THE RECORDS:

....

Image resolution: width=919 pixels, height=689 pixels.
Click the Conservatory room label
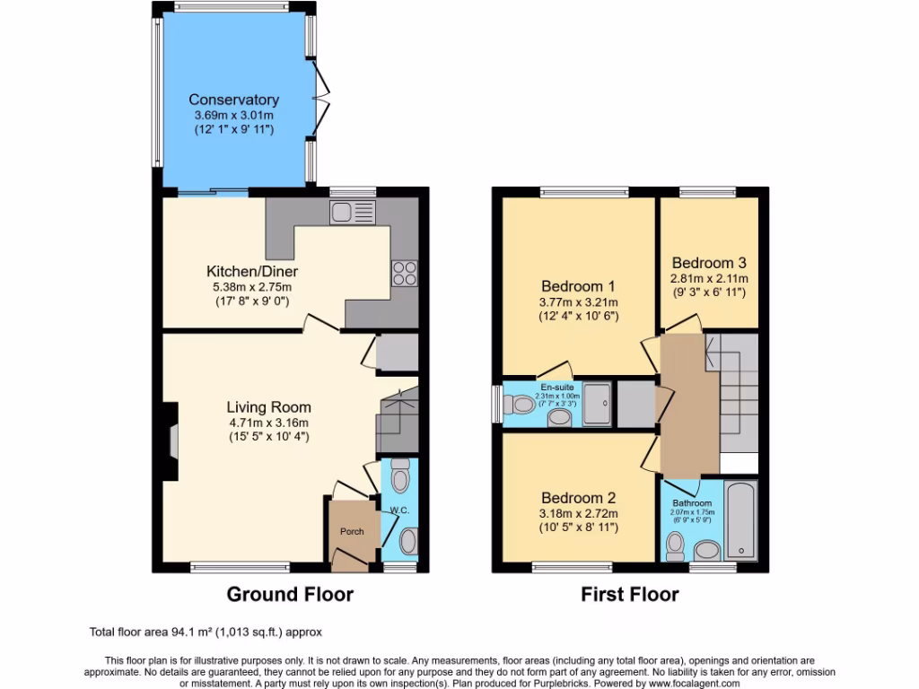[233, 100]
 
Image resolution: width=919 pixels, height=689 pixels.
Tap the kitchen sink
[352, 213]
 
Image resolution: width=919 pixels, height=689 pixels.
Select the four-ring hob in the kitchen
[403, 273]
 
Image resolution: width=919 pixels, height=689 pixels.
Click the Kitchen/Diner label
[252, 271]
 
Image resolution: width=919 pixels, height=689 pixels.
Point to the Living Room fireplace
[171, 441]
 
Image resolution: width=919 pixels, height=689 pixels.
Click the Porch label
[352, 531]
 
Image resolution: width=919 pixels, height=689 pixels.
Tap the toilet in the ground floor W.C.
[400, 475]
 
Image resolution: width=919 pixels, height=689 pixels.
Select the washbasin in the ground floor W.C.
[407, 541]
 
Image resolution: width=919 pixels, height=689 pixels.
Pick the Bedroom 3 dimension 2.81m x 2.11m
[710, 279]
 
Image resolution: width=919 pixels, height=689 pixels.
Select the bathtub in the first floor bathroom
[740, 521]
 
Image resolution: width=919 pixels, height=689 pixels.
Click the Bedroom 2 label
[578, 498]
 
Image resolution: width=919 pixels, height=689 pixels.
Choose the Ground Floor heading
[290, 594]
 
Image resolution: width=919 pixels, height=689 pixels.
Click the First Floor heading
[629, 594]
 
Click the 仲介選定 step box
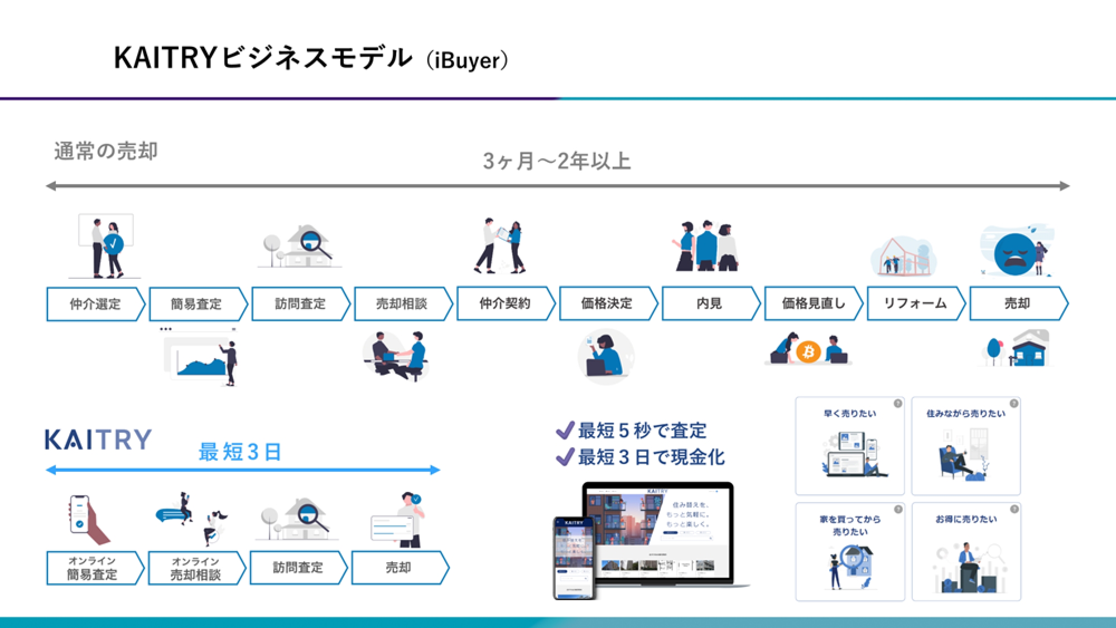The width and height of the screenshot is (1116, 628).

....

STATED TASK: Please change every "label" in the data above to "name tag", keeping everything else the same, and leave out the pictures.

OUTPUT BELOW:
Image resolution: width=919 pixels, height=689 pixels.
Click the Conservatory room name tag
[233, 100]
 
Image resolution: width=919 pixels, height=689 pixels.
Tap the kitchen sink
[352, 213]
 
Image resolution: width=919 pixels, height=689 pixels.
Select the four-ring hob in the kitchen
[403, 273]
 
Image resolution: width=919 pixels, height=689 pixels.
Click the Kitchen/Diner name tag
[252, 271]
 
Image resolution: width=919 pixels, height=689 pixels.
Point to the Living Room fireplace
[171, 441]
 
Image resolution: width=919 pixels, height=689 pixels.
Click the Porch name tag
[352, 531]
 
Image resolution: width=919 pixels, height=689 pixels.
Tap the toilet in the ground floor W.C.
[400, 475]
 
Image resolution: width=919 pixels, height=689 pixels.
Select the washbasin in the ground floor W.C.
[407, 541]
 
Image resolution: width=919 pixels, height=689 pixels.
Pick the Bedroom 3 dimension 2.81m x 2.11m
[710, 279]
 
Image resolution: width=919 pixels, height=689 pixels.
Select the bathtub in the first floor bathroom
[740, 521]
 
Image resolution: width=919 pixels, height=689 pixels.
Click the Bedroom 2 name tag
[578, 498]
 
Image resolution: width=919 pixels, height=689 pixels.
Choose the Ground Floor heading
[290, 594]
 
Image resolution: width=919 pixels, height=689 pixels.
Click the First Floor heading
[629, 594]
 
Click the 仲介選定 step box
The width and height of the screenshot is (1116, 628).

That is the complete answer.